Since 2012, Leapfrog has assigned an A, B, C, D or F Hospital Safety Grade to hospitals twice a year based on their performance in preventing accidents, injuries and errors to patients.

Beth Israel's grade rose to an A from a B in the Spring 2018 report.

"Receiving an 'A' grade from the Leapfrog Group is a reflection of our steadfast commitment to safety and the delivery of excellent patient care," said Darrell K. Terry Sr., the president and CEO of Beth Israel Medical Center and Children’s Hospital of New Jersey.

"Safety is truly a part of our DNA, and we are continually evaluating our processes and refining our initiatives to ensure that we are providing the highest quality, safest care to our patients and their families," Terry said.
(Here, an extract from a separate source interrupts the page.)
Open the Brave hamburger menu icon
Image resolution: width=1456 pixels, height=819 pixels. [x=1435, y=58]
For Saint Michael's, the turnaround is even more dramatic. In the Spring of 2016, the hospital received an F. At the time, the hospital was in bankruptcy and in the process of being sold to Prime Healthcare, a California-based for-profit healthcare system.
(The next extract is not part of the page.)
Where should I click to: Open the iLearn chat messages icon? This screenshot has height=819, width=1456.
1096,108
Saint Michael’s CEO Robert Iannaccone said because of the precarious financial condition of the hospital prior to the sale to Prime Healthcare, the previous owners of Saint Michael’s stopped submitting surveys to Leapfrog Group, which resulted in the failing grade.

Since the sale to Prime closed in May 2016, the hospital's grades improved every year, rising to a D in the Fall of 2016, then to a C in the Fall of 2017.

"Under Prime Healthcare’s ownership, Saint Michael’s had the resources needed to achieve an entirely new level of intense focus on patient quality and safety,” Iannaccone said. “From the moment Prime Healthcare took ownership of the hospital, patient safety and continuous quality improvement were the top priority.”

University Hospital's grade rose from an F in the Spring to a D. The F grade from Leapfrog along with a downgrading in its bond rating prompted Gov. Phil Murphy in July to appoint Judy Persichilli as a state monitor to over see the hospital. Persichilli has broad authority to assess the level of care provided by the hospital and to gain a deeper understanding of the financial affairs of the hospital.

In October, the state Department of Health (DOH) found major infection control deficiencies while it investigated four cases of a bacterial infection at University Hospital's neonatal intensive care unit. The state became aware of the infection after a premature baby who received care at the hospital and had the bacteria died at the end of September. The exact cause of death is being investigated due to other compounding medical issues.

"University Hospital knows that patient trust is built upon the quality and safety of care we provide," said Dr. Lawrence Ramunno, chief medical officer at University Hospital. "Our new Leapfrog grade shows that we are headed in the right direction as a result of our focus on building a culture of safety and implementing new quality initiatives over the past 18 months.

"It also confirms our continued need for safer, more effective, and more consistent processes for creating the best patient experience possible," Ramunno said. "We know this won’t happen overnight, but we are fully committed to providing quality health care to the Newark community, and we won’t be satisfied until we receive an A."